Пиночет шумел, наливаясь пьяной человеческой силою, — как будто неведомая энергия шла из непрерывно мигающих автоматов. Большак, широкоплечий, большеголовый и приземистый — похожий на коренастую лягушку, — принял уже пару стаканов на грудь и бросался на пианиста Суворова с криками из популярного кинофильма: “У нас в Бразилии… очень много диких обезьян! А они как набросятся!!!” — кусал того за плечо редкими и крупными, лошадиными зубами, — Суворов слабо отбивался, с вымученной улыбкой на обвисшем щеками лице… “Я вру?! — надсаживался Корсет с опасною дрожью в голосе — заводя себя и уже начиная задыхаться. — Я вру?!” Громадный Котовский, вспомнив разорванное проклятой Олимпиадою прошлое, ревел, пробуя застоявшийся голос, — низко, как проснувшийся бык: “С-студенты-ы… Грхм-м!… Идите учи-иться!…” Идиот стоял у туалета, выкатив мертвые глаза, и пил из кружки простую воду. За третьей стойкой, навалившись на нее животом, покачивался уже набравшийся где-то Пузырь, бодался лысой как бильярдный шар головой: “Ну-у-у… кто мне даст закурить?… Т-тому ничего не будет…” Рядом Бутылевич, на спор со студентами, собирал поблекший от частого и грязного употребления кубик Рубика — и с похмелья не мог собрать, кривился небритым, гладко заплывшим лицом, похожим на колючую опухоль, жевал пересохшими губами… Кто-то осторожно, ребром монеты, стучал по автомату. “Ты у меня достучишься! — гремел из-за стены голос невидимого механика — как будто в огромной бочке рычало опасное чудовище. — Опустил три копейки и стоит, стучит… Выйти, что ли?!” — и казалось, если он выйдет, произойдет что-то страшное… В ближнем углу безудержно рвало бородатого Кандея; Виктор видел широкую черно-красную струю, толчками бьющую в мусорную корзину. “Приморский розовый, — с тоскою подумал он. — Добро на г…. переводит…” Малютка Монстр, бегая глазами, пробирался на цыпочках сквозь густую толпу. “Эй, Монстр! — безнадежно окликнул Юрец из Керчи. — Как дела?” — “Дела у прокурора, — важно отвечал Малютка Монстр, — у нас что — делишки…” Куркин, генеральский сын, допил свое пиво и вытащил из кармана банку лососевой икры. Юрец, не в силах удержать счастливой улыбки, поспешил в сторону кассы. “Пять рублей, больше Лариса не даст, — машинально подумал Виктор. — Пара красного на двоих… Да-а…”

В центре зала вдруг расступились, образовав примыкающий к автоматам полукруг: уборщица баба Аня, выволокши из-под стойки горбатого, худого, как облетевшая ветвь, старика, била его изо всех сил ручкой ободранной метлы, пронзительно вскрикивая: “Ах, паразит! паразит! паразит!… Бутылки воруешь?!” Ее доброе, красное, печеное лицо — лицо бабушки из сказки, от которой ушел колобок, — было искажено гримасой ненависти; калека же молча, не подымая одетой в черный суконный треух головы, тянул к себе рваную дерматиновую суму с торчавшими из прорех горлышками пустых бутылок… Пришла магомаевская старушка, с ужасом посмотрела на бабу Аню — тронула певца за рукав; Магомаев умолк на середине: “Ти-ри-ри! Ти-ри…” — поставил кружку в автомат и покорно направился к выходу.
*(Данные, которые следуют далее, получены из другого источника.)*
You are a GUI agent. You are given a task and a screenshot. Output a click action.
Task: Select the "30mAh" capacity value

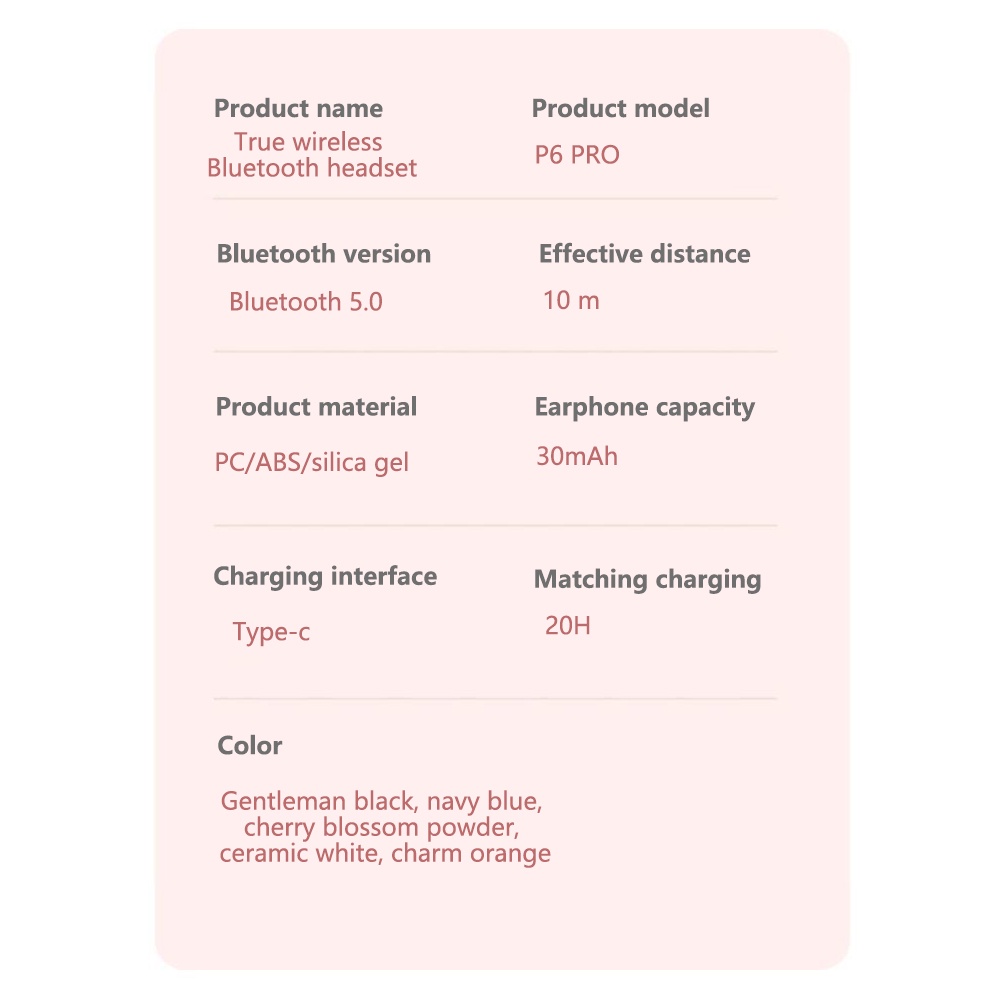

В дальнем углу роились собравшиеся наконец Пахомы: Шипа, Доллар, Балдох, Парамон, Мишаня бросали на пальцах, кому бежать в магазин; Пахом, жмурясь от удовольствия, пересчитывал пачку рублей — лохматую и толстую, как карточная колода; Земеля уже засыпал, посунувшись в воротник узловатым красно-коричневым носом… Вдалеке, в клубах табачного дыма, плавало блаженно распустившееся лицо Капитана Шарки. У входа раздался вдруг мокрый короткий треск: кто-то худой и черный, блеснув ярко-красным на сером лице, отлетел от стойки и, разбрасывая людей, с грохотом ударился в автоматы… “За что?!!” — взлетел в залпом наступившую тишину безобразный рыдающий крик. Матвей, исказившись судорогой, рвался к упавшему; Рецидив удерживал его, что-то быстро шепча синими губами. Черный человек, согнувшись и закрывая лицо, метнулся к выходу. Матвей догнал его в спину ногой — и бросился вслед, гремя турникетом; истошный крик вывалился на улицу… “За дело, должно”, — округло и уверенно сказал невысокий, румяный, чисто одетый парень, налитый здоровьем и силою, и положил в рот толстый кусок колбасы. Виктор содрогнулся.